Task for the records below: copy exactly, and only, the line containing "Screen dimensions: 1280x800" and every line after it to the end, with pictures left out.

(Saved entries)
────────────────

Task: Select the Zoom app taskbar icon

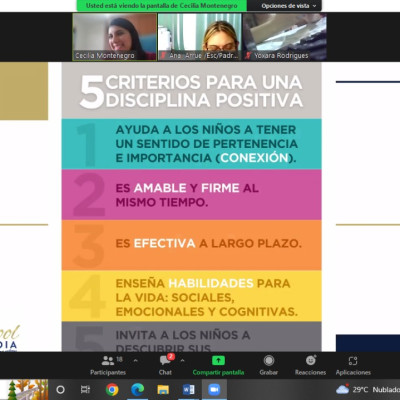Action: (x=214, y=389)
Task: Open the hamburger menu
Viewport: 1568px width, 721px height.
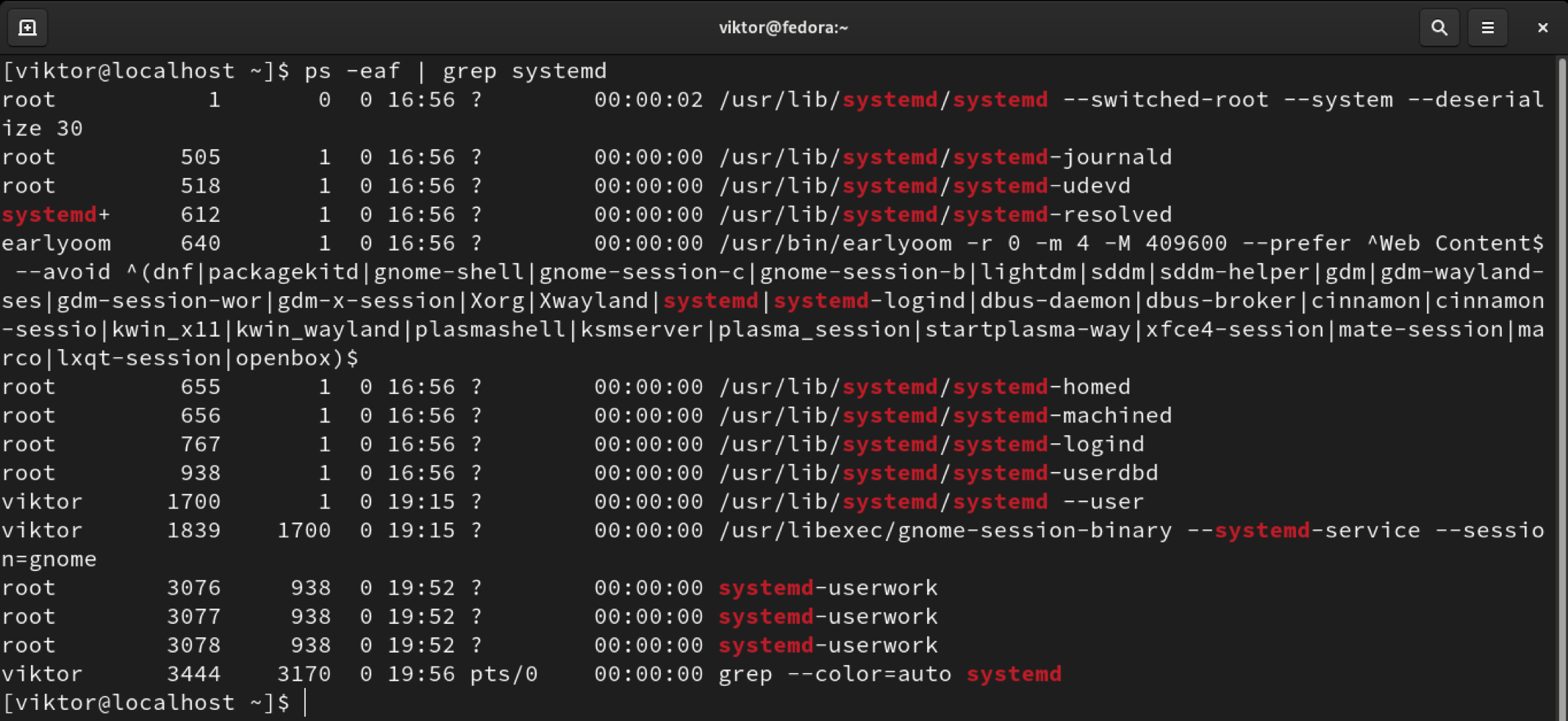Action: click(1487, 28)
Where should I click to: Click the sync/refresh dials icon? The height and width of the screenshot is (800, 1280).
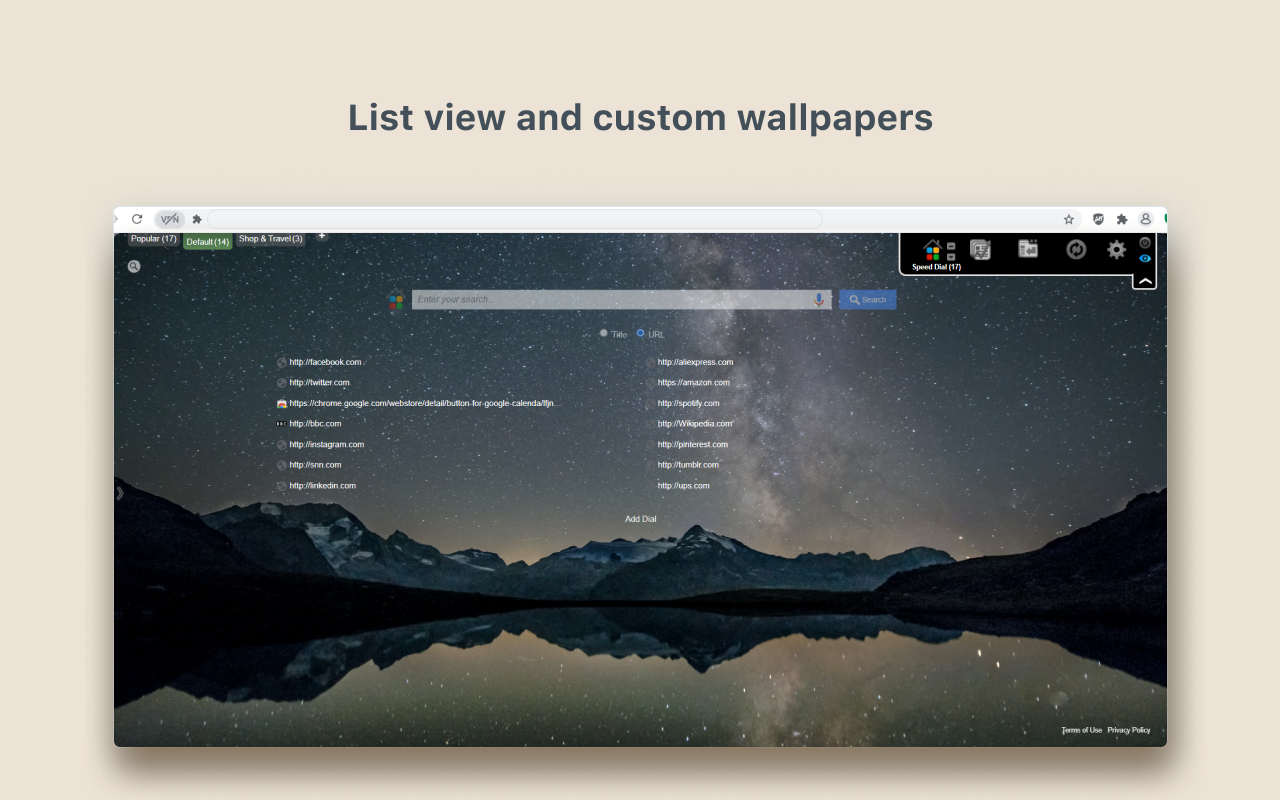coord(1074,250)
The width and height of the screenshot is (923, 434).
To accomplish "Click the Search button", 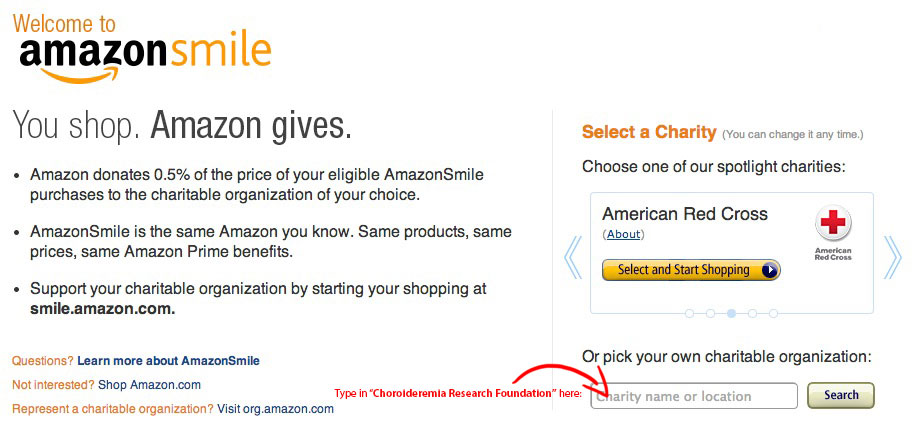I will (x=841, y=395).
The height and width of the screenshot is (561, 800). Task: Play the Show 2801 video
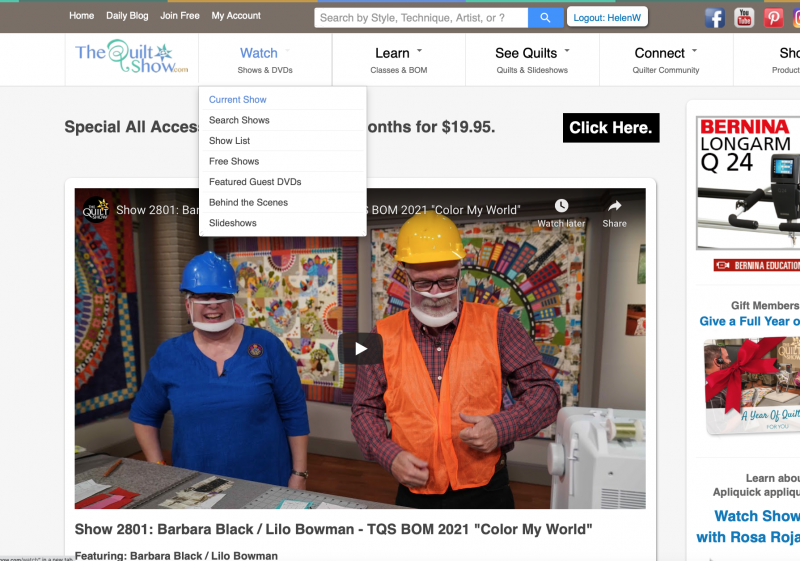360,348
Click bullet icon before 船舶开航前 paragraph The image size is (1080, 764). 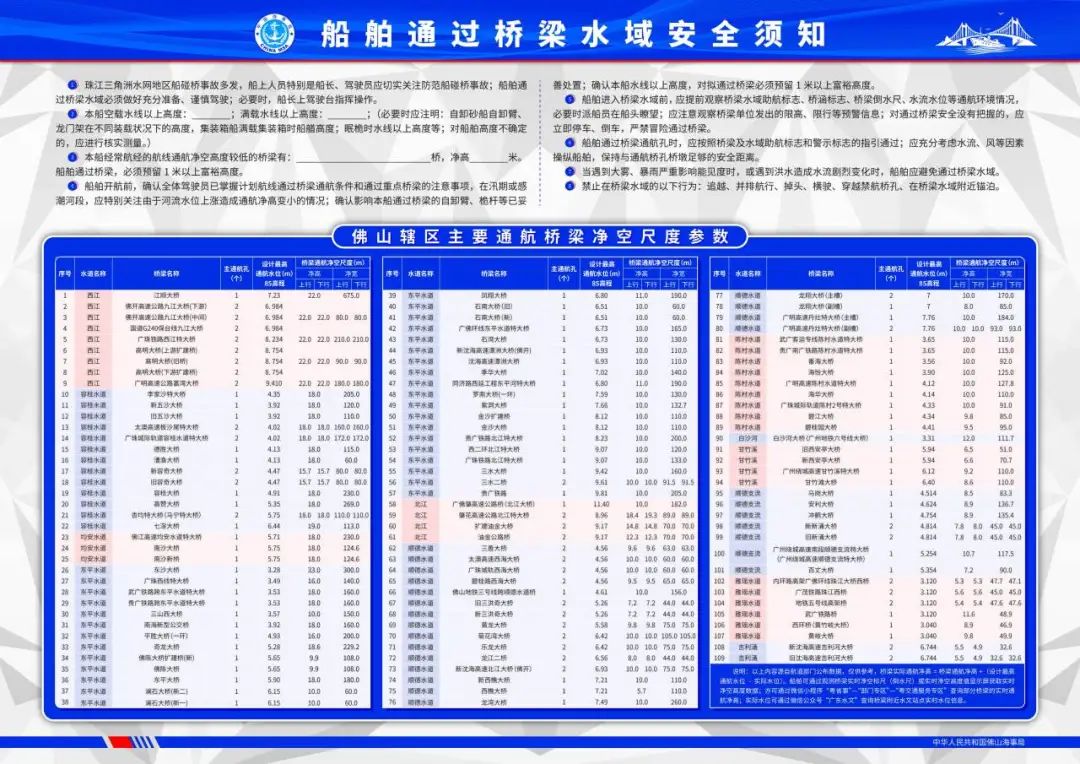pyautogui.click(x=71, y=186)
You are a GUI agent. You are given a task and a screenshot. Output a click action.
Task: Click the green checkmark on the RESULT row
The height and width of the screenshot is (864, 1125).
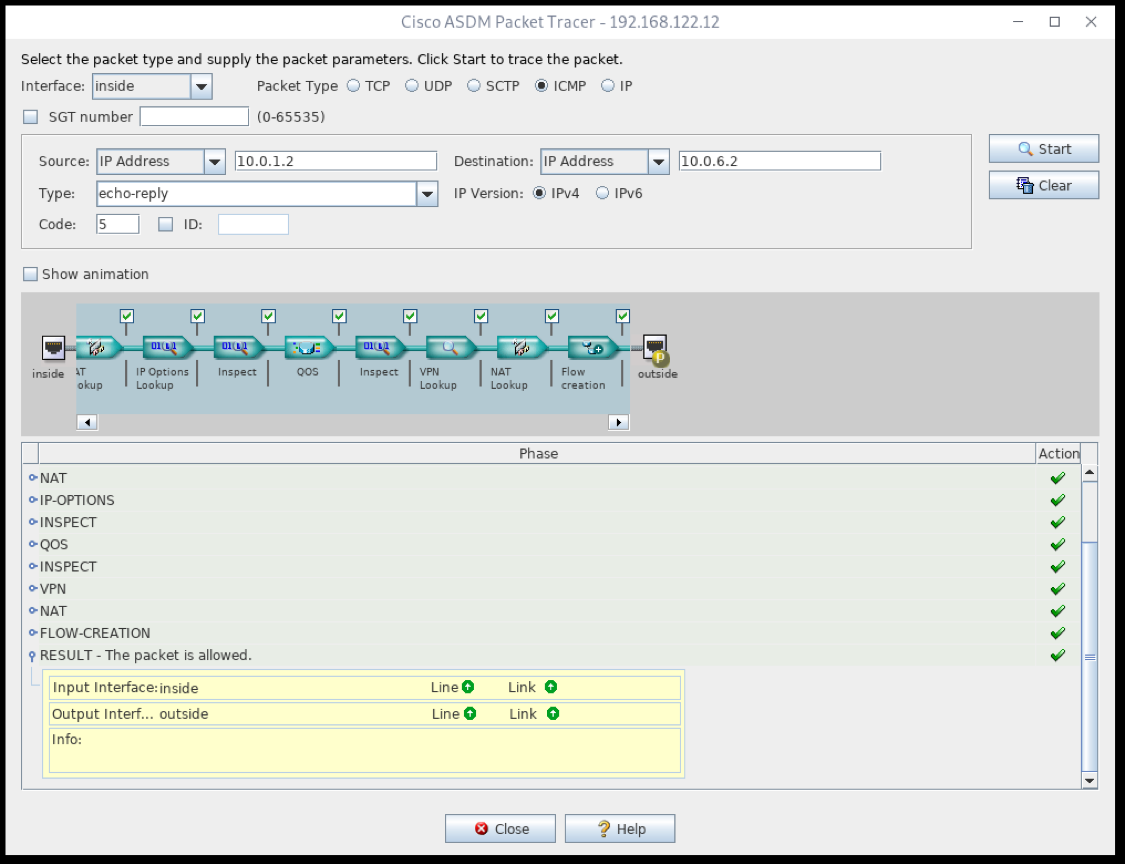point(1057,655)
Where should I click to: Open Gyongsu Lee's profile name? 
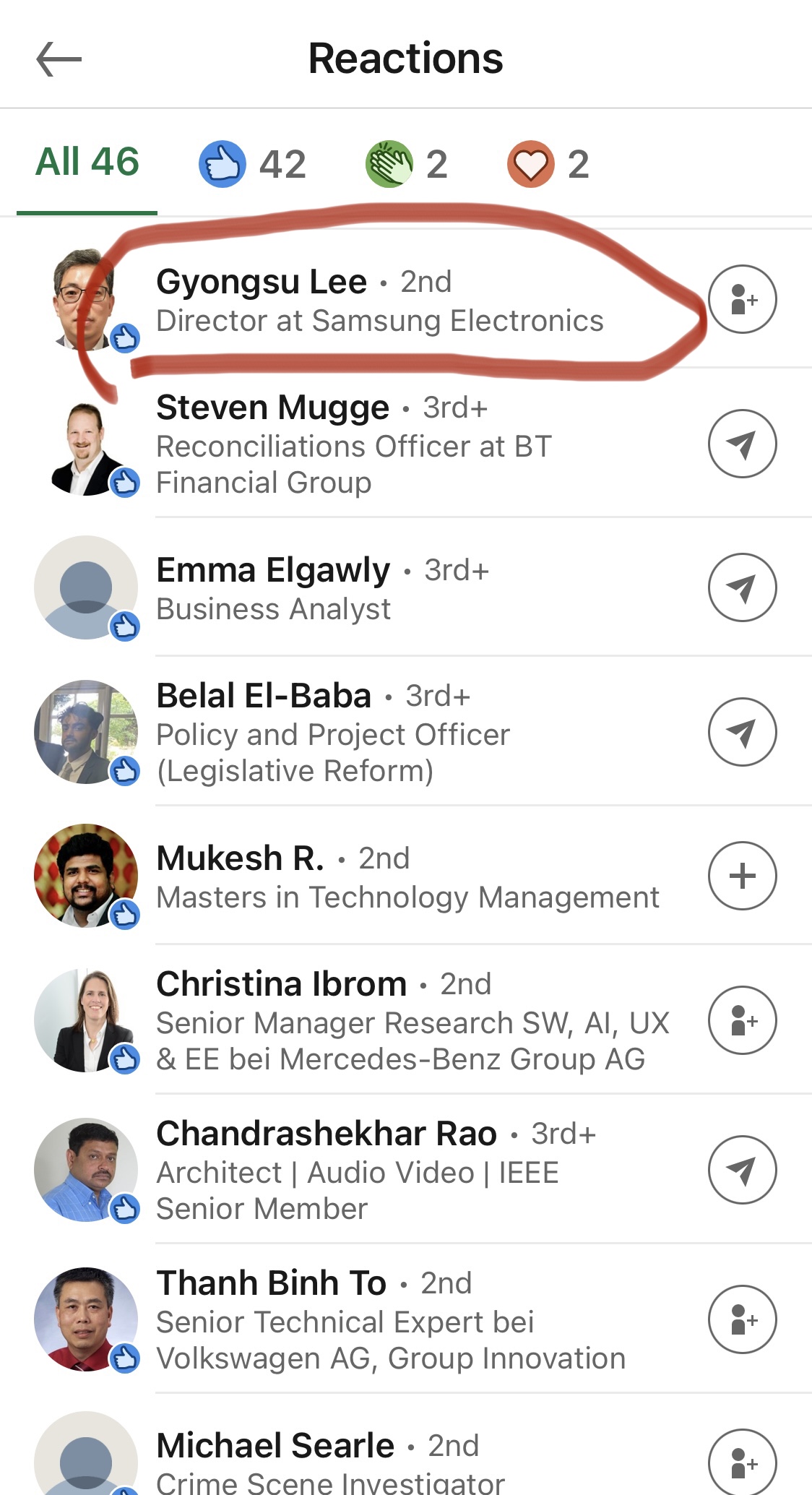(x=262, y=282)
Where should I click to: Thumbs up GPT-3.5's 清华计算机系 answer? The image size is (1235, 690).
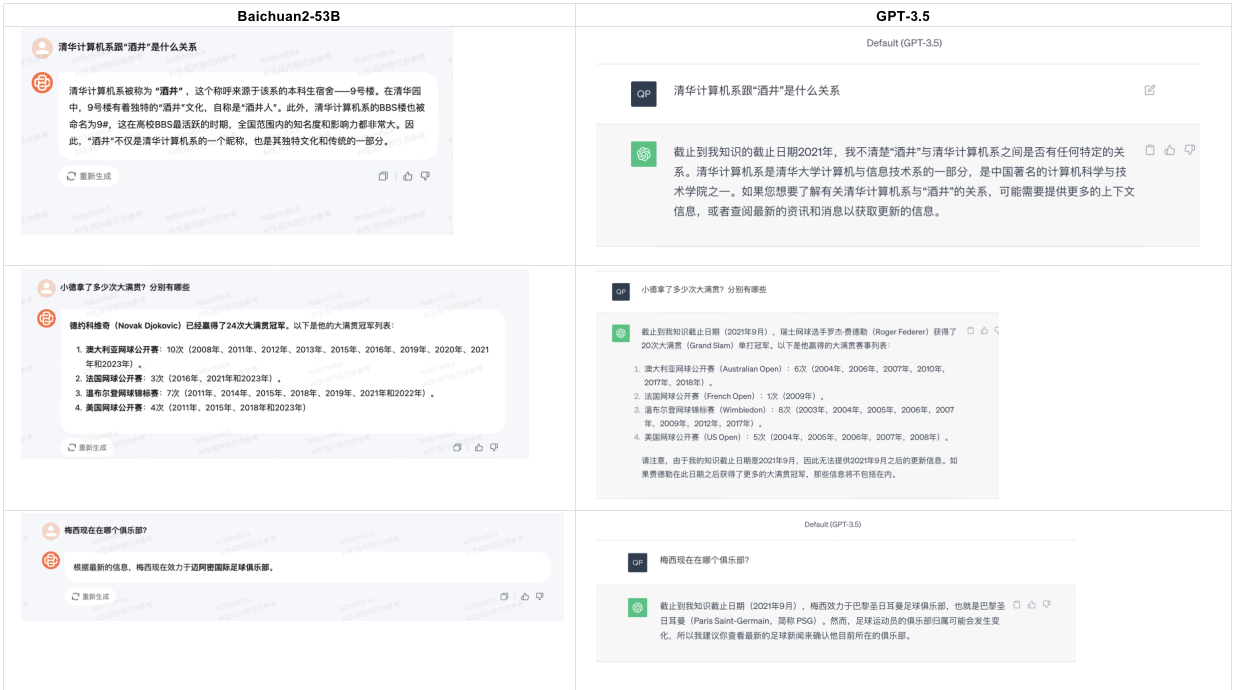(1170, 151)
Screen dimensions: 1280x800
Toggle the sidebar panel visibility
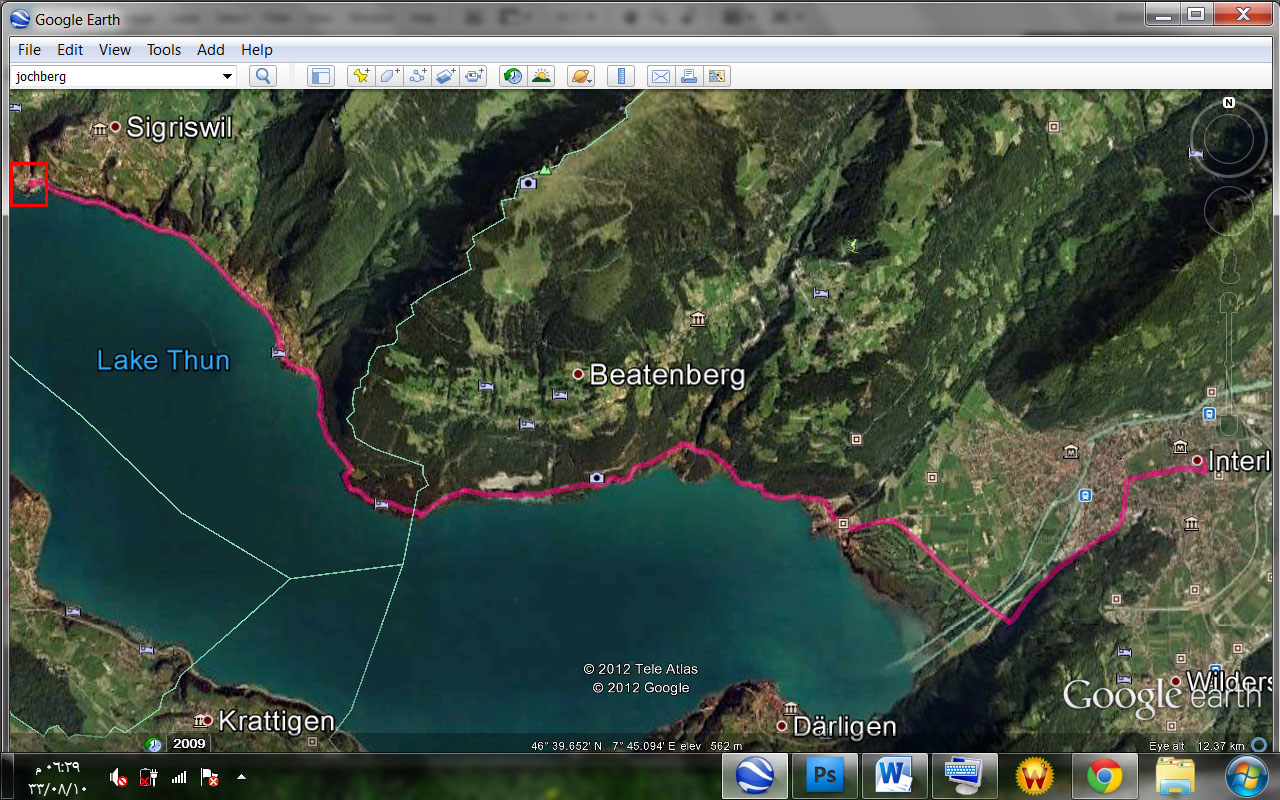click(320, 76)
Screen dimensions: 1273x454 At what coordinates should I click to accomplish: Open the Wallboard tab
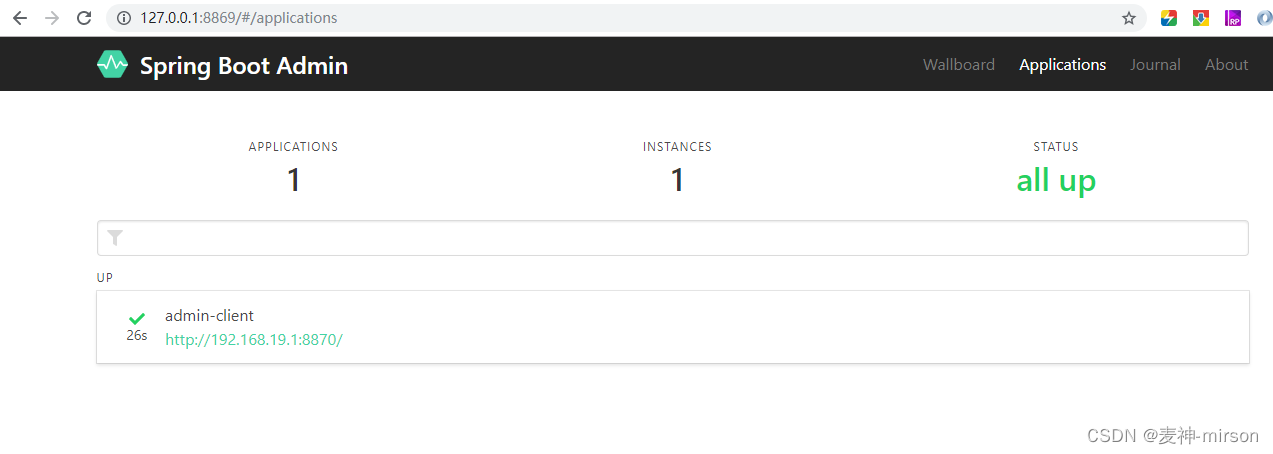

────────────────

## [Exercise response]
Screen dimensions: 1280x800
Toggle the sidebar panel visibility
click(320, 76)
Screen dimensions: 1273x454 At what coordinates should I click to accomplish: Open the Wallboard tab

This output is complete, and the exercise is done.